Congress can remedy the war on free speech by invoking
the Interstate Commerce Clause
Banning or demonetizing conservatives by manipulating
their stats, shadow banning their comments or messages or blocking their
ability to communicate with their subscribers, interferes with the right to
contract, from internet social platforms. Monster companies like Google,
Facebook, and Twitter et al are actually taxpayer subsidized communication
monopolies like the phone companies. The internet is from where millions of
users derive their incomes for their creative content. Treating similarly
situated people differently based upon their viewpoints and political identity
by removing their incomes violates their civil rights and it is patently
unconstitutional.
This makes these media platforms, prime targets for
Class Action and Anti-Trust lawsuits. However, the easiest way to stop these
massively unconstitutional violations of freedom of speech, freedom of
association, interference with the right to vote and for discrimination of a
conservative candidate’s rights to campaign on a fair and balanced playing
field, is for Congress to sue Google, Twitter, Facebook and others and to use
their interstate commerce power to permanently enjoin them from discrimination
against their users for their political opinions.

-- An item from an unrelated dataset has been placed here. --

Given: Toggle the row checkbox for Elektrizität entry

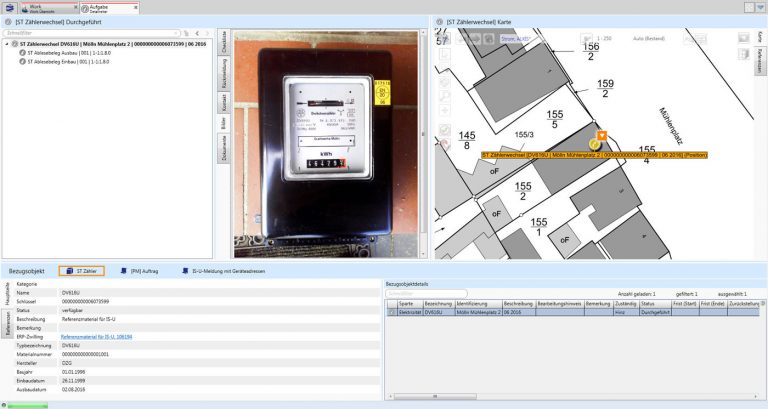Looking at the screenshot, I should (391, 312).
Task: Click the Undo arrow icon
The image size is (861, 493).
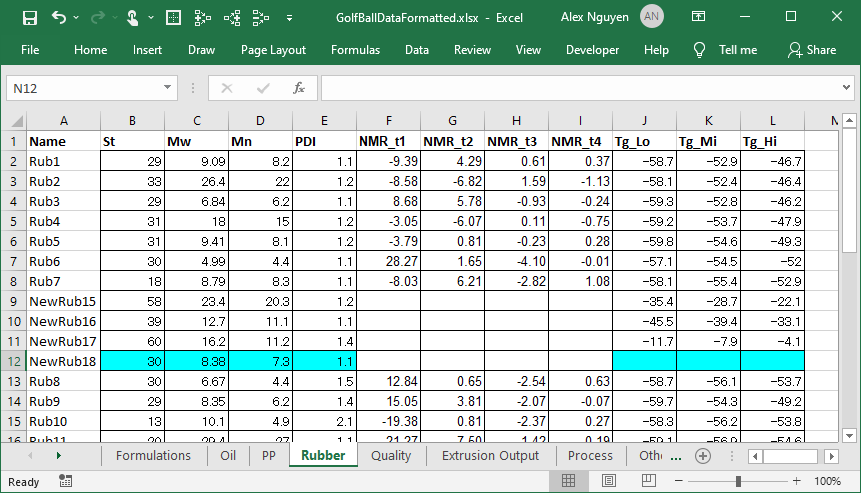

This would be the fastest way to prevent further
violations of the equal protection clause and violations of the first amendment, especially freedom of
speech of citizens based upon political content and political identity.
Because the
internet is one of the largest engines of commerce across the world and between
the fifty states, this blatant discrimination of certain people, can quickly
and easily be remedied, by Congress by invoking the interstate commerce clause
and requesting a decree for a permanent injunction to be issued by a Judge.
Since the
companies involved are domiciled in California, a Judge who has already stopped
Jerry Brown and his minions from allowing these same companies to make its
users pay the same fees as they do in the State of California for internet
access would be appropriate This judge has already issued a permanent
injunction, based on the same violation of interference with interstate
commerce as a remedy which is the primary function of Congress to regulate.